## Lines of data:
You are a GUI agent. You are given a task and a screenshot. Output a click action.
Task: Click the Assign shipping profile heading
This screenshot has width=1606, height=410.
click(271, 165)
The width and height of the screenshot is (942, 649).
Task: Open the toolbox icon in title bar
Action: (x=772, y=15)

## WRITTEN INSTRUCTION:
Report each row above that contains the word "width". Only matches with the same capitalization count.

## FINAL RESULT:
This screenshot has width=1606, height=410.
The width and height of the screenshot is (942, 649).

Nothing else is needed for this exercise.